[Brief]:
For each line in the records that contains "name", make a copy.

[Excerpted data]:
▬▬▬▬▬▬
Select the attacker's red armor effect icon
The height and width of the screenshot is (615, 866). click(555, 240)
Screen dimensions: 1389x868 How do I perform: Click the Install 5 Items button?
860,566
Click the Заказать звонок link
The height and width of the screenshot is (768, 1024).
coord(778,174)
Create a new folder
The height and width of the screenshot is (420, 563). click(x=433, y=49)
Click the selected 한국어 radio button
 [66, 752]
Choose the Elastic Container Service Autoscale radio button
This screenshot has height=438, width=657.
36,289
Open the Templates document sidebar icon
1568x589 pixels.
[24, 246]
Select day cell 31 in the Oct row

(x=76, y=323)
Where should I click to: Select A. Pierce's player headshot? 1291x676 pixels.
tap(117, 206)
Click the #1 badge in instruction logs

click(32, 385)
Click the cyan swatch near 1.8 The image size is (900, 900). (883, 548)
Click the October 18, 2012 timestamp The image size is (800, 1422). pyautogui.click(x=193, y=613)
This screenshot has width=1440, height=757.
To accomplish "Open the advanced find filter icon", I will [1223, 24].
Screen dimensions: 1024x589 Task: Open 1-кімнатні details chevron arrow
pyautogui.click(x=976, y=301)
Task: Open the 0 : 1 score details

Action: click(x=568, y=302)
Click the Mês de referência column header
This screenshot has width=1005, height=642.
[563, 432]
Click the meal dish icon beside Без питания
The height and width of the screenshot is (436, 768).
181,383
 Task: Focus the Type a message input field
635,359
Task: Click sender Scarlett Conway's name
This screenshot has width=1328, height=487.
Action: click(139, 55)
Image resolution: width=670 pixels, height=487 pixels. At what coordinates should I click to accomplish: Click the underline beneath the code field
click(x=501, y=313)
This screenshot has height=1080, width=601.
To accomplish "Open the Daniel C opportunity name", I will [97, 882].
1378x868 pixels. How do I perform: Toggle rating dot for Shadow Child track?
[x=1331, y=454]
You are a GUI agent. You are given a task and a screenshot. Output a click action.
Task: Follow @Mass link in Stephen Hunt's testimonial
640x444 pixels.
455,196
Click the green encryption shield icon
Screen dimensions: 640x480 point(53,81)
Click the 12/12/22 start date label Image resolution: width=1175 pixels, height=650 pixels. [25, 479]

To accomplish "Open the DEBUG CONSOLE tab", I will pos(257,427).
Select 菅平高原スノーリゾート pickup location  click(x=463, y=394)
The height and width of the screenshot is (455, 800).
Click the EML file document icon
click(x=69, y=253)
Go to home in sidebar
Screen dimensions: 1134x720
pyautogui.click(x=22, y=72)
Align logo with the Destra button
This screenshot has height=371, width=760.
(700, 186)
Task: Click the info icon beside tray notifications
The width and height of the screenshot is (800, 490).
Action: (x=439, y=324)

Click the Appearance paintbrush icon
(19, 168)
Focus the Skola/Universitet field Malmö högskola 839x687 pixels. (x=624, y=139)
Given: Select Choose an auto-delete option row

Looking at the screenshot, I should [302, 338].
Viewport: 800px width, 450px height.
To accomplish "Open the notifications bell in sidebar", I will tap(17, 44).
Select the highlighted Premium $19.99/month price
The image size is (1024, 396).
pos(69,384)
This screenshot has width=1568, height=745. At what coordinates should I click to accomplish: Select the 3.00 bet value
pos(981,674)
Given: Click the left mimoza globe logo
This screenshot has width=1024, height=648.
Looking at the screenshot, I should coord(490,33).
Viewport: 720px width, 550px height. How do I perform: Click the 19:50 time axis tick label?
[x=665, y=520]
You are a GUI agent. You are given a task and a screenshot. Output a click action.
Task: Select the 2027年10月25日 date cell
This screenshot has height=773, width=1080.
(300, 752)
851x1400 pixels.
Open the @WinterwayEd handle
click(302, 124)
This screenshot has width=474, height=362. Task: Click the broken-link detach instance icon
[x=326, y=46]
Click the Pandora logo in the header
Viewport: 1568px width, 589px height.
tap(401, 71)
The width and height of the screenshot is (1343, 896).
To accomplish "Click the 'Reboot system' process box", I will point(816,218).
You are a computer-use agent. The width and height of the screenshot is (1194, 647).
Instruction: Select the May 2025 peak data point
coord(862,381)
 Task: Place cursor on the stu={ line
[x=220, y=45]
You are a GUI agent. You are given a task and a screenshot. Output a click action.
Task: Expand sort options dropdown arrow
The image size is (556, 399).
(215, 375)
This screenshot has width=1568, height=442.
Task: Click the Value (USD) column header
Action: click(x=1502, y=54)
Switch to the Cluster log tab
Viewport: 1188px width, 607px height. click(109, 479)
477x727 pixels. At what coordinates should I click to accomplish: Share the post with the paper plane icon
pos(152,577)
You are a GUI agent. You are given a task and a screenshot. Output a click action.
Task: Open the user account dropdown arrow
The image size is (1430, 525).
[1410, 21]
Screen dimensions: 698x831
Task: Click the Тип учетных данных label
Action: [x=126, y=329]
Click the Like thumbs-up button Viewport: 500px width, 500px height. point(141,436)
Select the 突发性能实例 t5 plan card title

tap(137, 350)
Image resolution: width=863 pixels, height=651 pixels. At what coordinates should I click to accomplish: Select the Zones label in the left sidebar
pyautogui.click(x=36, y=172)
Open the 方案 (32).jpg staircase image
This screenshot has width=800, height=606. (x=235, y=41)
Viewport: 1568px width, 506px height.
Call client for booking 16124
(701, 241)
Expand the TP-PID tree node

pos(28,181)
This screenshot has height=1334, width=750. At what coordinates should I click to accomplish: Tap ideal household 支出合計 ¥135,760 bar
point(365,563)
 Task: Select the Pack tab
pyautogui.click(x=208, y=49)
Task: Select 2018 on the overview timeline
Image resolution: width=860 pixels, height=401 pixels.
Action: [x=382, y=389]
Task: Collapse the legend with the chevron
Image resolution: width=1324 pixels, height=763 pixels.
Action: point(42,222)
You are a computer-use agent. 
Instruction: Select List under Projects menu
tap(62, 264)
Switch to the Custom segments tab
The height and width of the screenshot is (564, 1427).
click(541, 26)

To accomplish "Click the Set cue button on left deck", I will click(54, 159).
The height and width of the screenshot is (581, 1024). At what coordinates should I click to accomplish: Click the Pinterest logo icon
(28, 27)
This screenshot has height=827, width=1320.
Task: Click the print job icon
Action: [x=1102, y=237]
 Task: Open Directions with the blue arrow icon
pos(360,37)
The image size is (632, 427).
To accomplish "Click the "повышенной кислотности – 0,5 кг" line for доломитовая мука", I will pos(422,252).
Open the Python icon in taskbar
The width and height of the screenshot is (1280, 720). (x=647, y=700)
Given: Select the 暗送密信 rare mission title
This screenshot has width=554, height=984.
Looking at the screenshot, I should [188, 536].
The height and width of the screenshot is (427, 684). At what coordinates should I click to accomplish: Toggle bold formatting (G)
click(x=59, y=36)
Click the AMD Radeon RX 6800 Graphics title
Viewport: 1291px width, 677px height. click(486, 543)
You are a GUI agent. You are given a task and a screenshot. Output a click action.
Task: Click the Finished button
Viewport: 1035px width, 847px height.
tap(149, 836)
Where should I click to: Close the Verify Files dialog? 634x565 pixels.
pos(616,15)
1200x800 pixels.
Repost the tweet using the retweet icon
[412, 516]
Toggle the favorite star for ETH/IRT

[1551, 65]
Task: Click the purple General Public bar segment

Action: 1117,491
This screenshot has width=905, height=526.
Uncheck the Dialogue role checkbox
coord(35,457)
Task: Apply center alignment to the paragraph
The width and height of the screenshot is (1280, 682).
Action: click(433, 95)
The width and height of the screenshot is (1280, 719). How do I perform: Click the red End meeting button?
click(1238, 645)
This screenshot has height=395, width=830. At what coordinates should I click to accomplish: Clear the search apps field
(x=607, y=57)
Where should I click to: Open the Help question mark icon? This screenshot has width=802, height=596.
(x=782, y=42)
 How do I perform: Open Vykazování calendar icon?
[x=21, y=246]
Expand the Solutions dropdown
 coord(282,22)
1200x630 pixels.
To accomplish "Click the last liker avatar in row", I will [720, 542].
▬▬▬▬▬▬
[Response box]:
Task: Click sender Scarlett Conway's name
To accomplish "Open the Daniel C opportunity name", I will [97, 882].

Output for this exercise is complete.